** Opening Data block **

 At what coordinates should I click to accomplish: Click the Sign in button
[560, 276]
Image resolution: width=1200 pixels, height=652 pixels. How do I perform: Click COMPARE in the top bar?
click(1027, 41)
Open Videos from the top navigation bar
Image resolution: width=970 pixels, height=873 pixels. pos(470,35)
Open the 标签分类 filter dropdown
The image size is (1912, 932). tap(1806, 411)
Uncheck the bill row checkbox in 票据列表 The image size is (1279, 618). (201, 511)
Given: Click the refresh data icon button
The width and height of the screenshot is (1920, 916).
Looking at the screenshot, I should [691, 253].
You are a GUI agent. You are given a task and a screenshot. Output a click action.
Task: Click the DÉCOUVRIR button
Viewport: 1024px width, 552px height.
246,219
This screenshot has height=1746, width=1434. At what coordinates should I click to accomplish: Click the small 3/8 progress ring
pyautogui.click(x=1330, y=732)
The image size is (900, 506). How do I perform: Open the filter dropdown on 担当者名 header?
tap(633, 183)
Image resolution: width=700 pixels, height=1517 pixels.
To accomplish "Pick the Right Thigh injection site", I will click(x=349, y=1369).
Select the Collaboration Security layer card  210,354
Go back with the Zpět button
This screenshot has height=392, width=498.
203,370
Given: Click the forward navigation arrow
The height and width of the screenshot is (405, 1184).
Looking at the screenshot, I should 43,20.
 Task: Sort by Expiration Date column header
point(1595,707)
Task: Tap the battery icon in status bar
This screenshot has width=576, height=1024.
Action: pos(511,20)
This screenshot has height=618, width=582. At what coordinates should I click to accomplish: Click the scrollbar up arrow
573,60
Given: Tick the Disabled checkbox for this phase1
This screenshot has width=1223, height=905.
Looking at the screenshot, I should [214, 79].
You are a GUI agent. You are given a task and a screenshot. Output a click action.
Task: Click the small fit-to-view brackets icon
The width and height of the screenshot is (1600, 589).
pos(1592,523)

** Closing Data block **

> _What is needed_: The entire set of entries, and nothing else, should be set down exactly.

> _Reply to the task_:
 At what coordinates should I click to accomplish: Click the Sign in button
[560, 276]
Image resolution: width=1200 pixels, height=652 pixels. How do I perform: Click COMPARE in the top bar?
click(1027, 41)
Open Videos from the top navigation bar
Image resolution: width=970 pixels, height=873 pixels. pos(470,35)
Open the 标签分类 filter dropdown
The image size is (1912, 932). tap(1806, 411)
Uncheck the bill row checkbox in 票据列表 The image size is (1279, 618). (201, 511)
Given: Click the refresh data icon button
The width and height of the screenshot is (1920, 916).
Looking at the screenshot, I should [691, 253].
You are a GUI agent. You are given a task and a screenshot. Output a click action.
Task: Click the DÉCOUVRIR button
Viewport: 1024px width, 552px height.
246,219
This screenshot has height=1746, width=1434. At what coordinates should I click to accomplish: Click the small 3/8 progress ring
pyautogui.click(x=1330, y=732)
The image size is (900, 506). How do I perform: Open the filter dropdown on 担当者名 header?
tap(633, 183)
Image resolution: width=700 pixels, height=1517 pixels.
To accomplish "Pick the Right Thigh injection site", I will click(x=349, y=1369).
Select the Collaboration Security layer card  210,354
Go back with the Zpět button
This screenshot has height=392, width=498.
203,370
Given: Click the forward navigation arrow
The height and width of the screenshot is (405, 1184).
Looking at the screenshot, I should 43,20.
 Task: Sort by Expiration Date column header
point(1595,707)
Task: Tap the battery icon in status bar
This screenshot has width=576, height=1024.
Action: pos(511,20)
This screenshot has height=618, width=582. At what coordinates should I click to accomplish: Click the scrollbar up arrow
573,60
Given: Tick the Disabled checkbox for this phase1
This screenshot has width=1223, height=905.
Looking at the screenshot, I should [214, 79].
You are a GUI agent. You are given a task and a screenshot. Output a click action.
Task: Click the small fit-to-view brackets icon
The width and height of the screenshot is (1600, 589).
pos(1592,523)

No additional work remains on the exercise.